Novara. Sarebbe stato attirato tra i boschi di Pombia con la scusa di organizzare un furto e poi venne ucciso. La fine del trentatreenne Matteo Mendola, gelese da anni residente in provincia di Varese, continua ad essere ricostruita in aula, davanti ai giudici della Corte d’assise di Novara. A parlare, questa volta, è stato il padre dell’ex socio della vittima. “Sapevamo dell’appuntamento che Mendola aveva con Antonio Lembo – ha detto – iniziammo a cercarlo e telefonai a Giuseppe Cauchi. Lembo lavorava nei suoi cantieri. In quel momento, però, lui era in Francia. Suggerimmo a Mendola di non andare”. Dell’omicidio del trentatreenne è accusato l’imprenditore edile Giuseppe Cauchi, a sua volta gelese. Per gli investigatori, avrebbe dato ordine a Lembo e ad Angelo Mancino (entrambi già condannati in primo grado a trenta anni di detenzione) di uccidere Mendola. Pare che la vittima avesse più volte reclamato i soldi che l’imprenditore doveva ancora versare ad alcuni familiari, che avevano lavorato alle sue dipendenze. E’ stato Lembo a fare il nome dell’imputato agli investigatori. “Avvertimmo Mendola – ha proseguito il testimone –  di non andare. Se aveva bisogno di denaro, avremmo potuto pensarci noi”.
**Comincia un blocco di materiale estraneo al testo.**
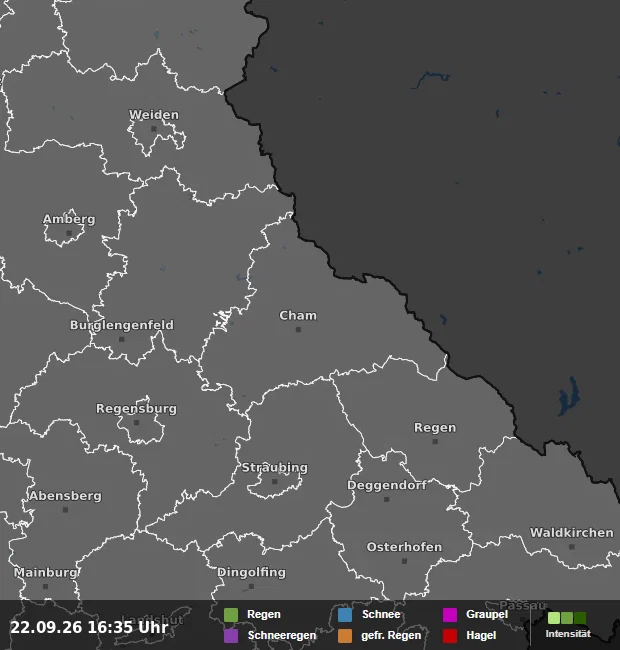620x650 pixels.
Task: Click the Regen town marker
Action: point(435,442)
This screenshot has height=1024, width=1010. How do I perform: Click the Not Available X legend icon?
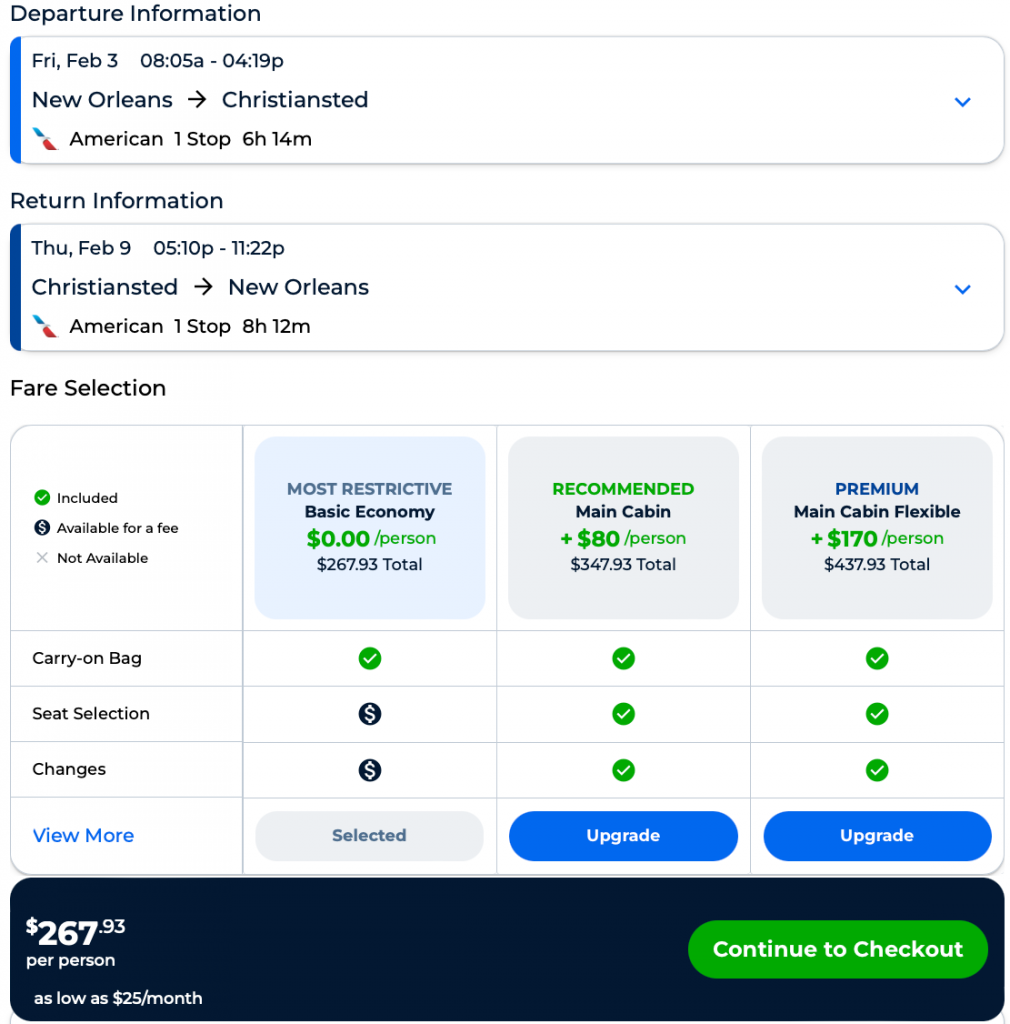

Il testimone ha anche spiegato che dopo il ritrovamento del cadavere, lasciato nei pressi di un capannone abbandonato tra i boschi, Cauchi avrebbe comunque tentato di versare del denaro. La moglie, però, avrebbe rifiutato, ancora provata da quanto accaduto al marito, forse già sospettando qualcosa. Cauchi, difeso dagli avvocati Flavio Sinatra e Cosimo Palumbo, ha sempre negato di aver dato l’ordine di uccidere Mendola. Non ci sarebbero state ragioni per indurlo a farlo, così si è difeso. I familiari della vittima sono parti civili, con i legali Giancarlo Trabucchi e Anna Maria Brusa. In aula, per l’esame di nuovi testimoni, si tornerà a settembre.